A world without mosquitoes (2010) - denzil_correa
http://www.nature.com/news/2010/100721/full/466432a.html
======
ianbicking
Inspired by this article, and getting bitten by mosquitoes since then, and
some of the more interesting species-targeting work being done, I've been
thinking about this topic.

There is a very major positive impact that mosquito elimination would have:
we'd stop trying to suppress mosquitoes. We'd stop spraying for mosquitoes.
We'd be more lax about standing water. Standing water is treated like
something awful, and while it can get a bit smelly and obnoxious, that's
because standing water is an interesting host for lots of life, and besides
mosquitoes that life is mostly fine. Add in tick elimination and we could let
many more urban areas go fully wild. More people would spend more time
outside, and I think that would itself be a major ecological factor, as it
would positively affect our attitude about the outdoors.

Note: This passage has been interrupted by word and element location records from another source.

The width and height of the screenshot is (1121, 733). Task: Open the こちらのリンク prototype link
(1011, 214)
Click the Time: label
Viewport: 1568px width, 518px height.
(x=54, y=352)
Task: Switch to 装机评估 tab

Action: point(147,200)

There's a couple obnoxious insects, but nothing compares to the mosquito.
Eliminate mosquitoes and suddenly the human race can come to peace with bugs.
That would be hugely ecologically positive.

------
beloch
Wiping out a species deliberately flies in the face of the philosophy of
environmental conservation that we all learned in school and from media.
However, we have wiped out organisms that threaten humans before (e.g.
smallpox) and are currently in the process of wiping out others, such as polio
and the guinea worm, which is a parasite that is ingested in contaminated
water only to emerge, slowly and painfully, through the skin (see
Dracunculiasis).

In terms of deaths caused, mosquitoes are undoubtedly far deadlier than any
species humans have eradicated to date. In North America they are more of a
nuisance than a deadly threat, but the same does not hold true for large
portions of the world where they are a major disease vector. They are
unquestionably worth eradicating if it ever becomes feasible to do so.

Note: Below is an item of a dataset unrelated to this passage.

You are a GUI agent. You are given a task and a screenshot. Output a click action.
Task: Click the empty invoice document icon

The question should not be whether or not we should eliminate the species of
mosquitoes that feed on humans. Instead, we should ask how can we minimize the
impact of eliminating these species. Can other species of mosquitoes that are
not disease vectors, or other insects entirely, fill in the vacated niche? Is
it possible to eradicate mosquitoes in test areas to see what the long-term
impact is? If we do eradicate them globally, how long would we have to "hit
reset" by hatching and releasing stored eggs if unforeseen consequences make
it necessary?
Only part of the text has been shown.